This quick start guide uses an iCLIP dataset as an example. If you want to apply UMI-tools in a single cell RNA-Seq analysis, please see the Single cell tutorial <Single_cell_tutorial.md>
_
The following steps will guide you through a short example of how to
use the UMI-tools
package to process data with UMIs added to them. The
data used comes from one of the control replicates from Mueller-Mcnicoll et al,
Genes Dev (2016) 30: 553. We
have adaptor trimmed and filtered the data to reduce its size.
The general pipeline is:
extract UMI from raw reads -> map reads -> deduplicate reads based on UMIs
The most computationally intensive part of this is the middle part -
mapping the reads. It is also the least interesting for us here. To aid
the ability of folks to follow along without having to worry if they
have the correct indexs install etc, we have provided a BAM file of
the mapped reads from this example. You can download it here. It
will need indexing with samtools index
before use. You can then skip
straight to Step 5 below.
The easiest way to install UMI-Tools
is using your favorite python
package manager, either pip
or conda
. If you don't know which you
have installed, we recommend trying both, starting with conda
:
$ conda install -c https://conda.anaconda.org/toms umi_tools
Alternatively, pip
:
$ pip install umi_tools
If neither of these work, see our installation guide.

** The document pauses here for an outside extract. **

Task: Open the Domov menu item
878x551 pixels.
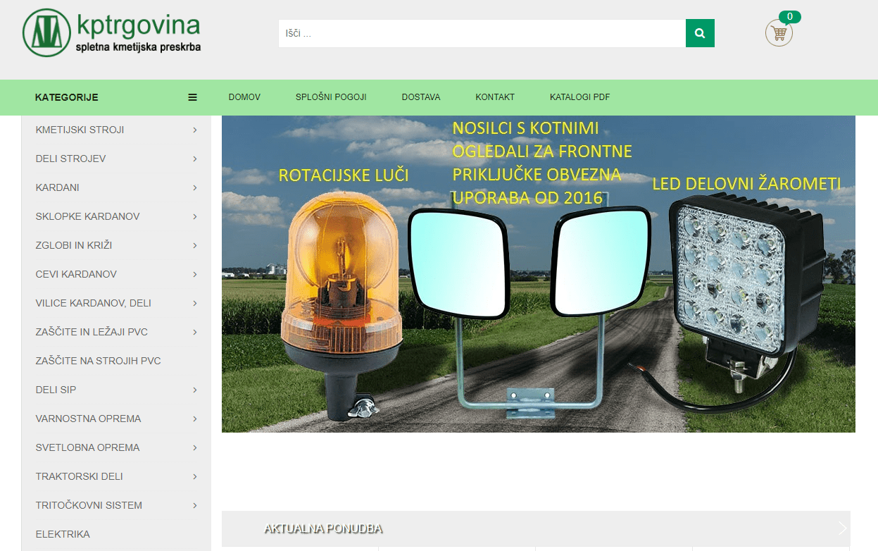Action: tap(244, 97)
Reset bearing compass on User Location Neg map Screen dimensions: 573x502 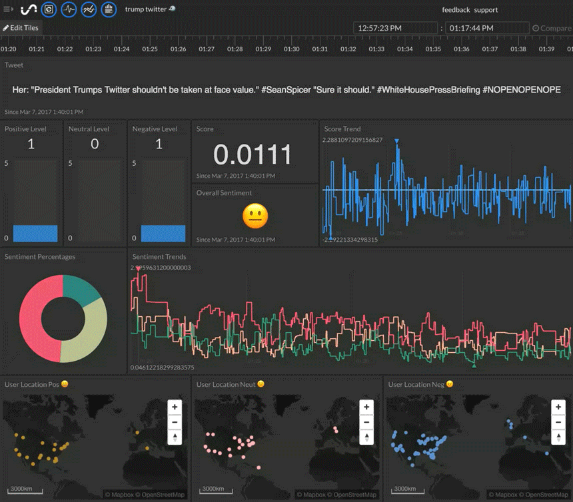558,437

The test data we are going to use is a control sample from a recent iCLIP experiment. We have processed this data to remove the various adaptors that you find in iCLIP data. You can download the trimmed file here:
$ wget https://github.com/CGATOxford/UMI-tools/releases/download/v0.2.3/example.fastq.gz
If you're using macOS use:
$ curl -L "https://github.com/CGATOxford/UMI-tools/releases/download/v0.2.3/example.fastq.gz" -o "example.fastq.gz"
The file is about 100Mb, and takes a couple of minutes to download on our system.
UMIs are strings of random nucleotides attached to the start of
reads. Before the reads are mapped the random nucleotides must be
removed from the reads, but the sequence must be kept. The extract
command of UMI-Tools
moves the UMI from the read to the read name.
Several techniques that use UMIs mix the UMI sequence in with a
library barcode. In this case we want to remove the random part of the
barcodes, but leave the library part so that the reads can be
de-multiplexed. We specify this using the --bc-pattern
parameter to
extract
. Ns represent the random part of the barcode and Xs the
fixed part. For example, in a standard iCLIP experiment, the barcode
is made of 3 random bases, followed by a 4 base library barcode,
followed by 2 more random bases. Thus the --bc-pattern
would be
"NNNXXXXNN".
Read: TAGCCGGCTTTGCCCAATTGCCAAATTTTGGGGCCCCTATGAGCTAG
Barcode: NNNXXXXNN
|
v
TAGCCGGCT
|
V
random-> TAG CCGG CT <- random
^
|
library
Processed read: CCGGTTGCCCAATTGCCAAATTTTGGGGCCCCTATGAGCTAG
^^^^
The processed reads could then be passed to a demultiplexing tool to deal with the library part of the barcode.
Since the file we have downloaded contains only one library, here we will treat the whole barcode as a UMI, and so the pattern will contain only Ns.
$ umi_tools extract --stdin=example.fastq.gz --bc-pattern=NNNNNNNNN --log=processed.log --stdout processed.fastq.gz
Note that extract
can output to a gzipped or uncompressed file
depending on the file extension. It can also output to stdout
if no
output is specified. A log file is saved containing the parameters
with which extract
was run and the frequency of each UMI
encountered. This can be redirected with --log
or suppressed with
--supress-stats
(run parameters are still output).
The next step is to map the reads (in real life, you might also want
to demultiplex, trim and quality filter the reads). Below we will use
bowtie
to map the reads to the mouse genome and samtools
to create
a BAM file from the results. If you don't wish to spend the time doing
this, or don't have access to bowtie
or samtools
(or suitable
alternatives), we provide a premapped BAM file (see command at the end of this step).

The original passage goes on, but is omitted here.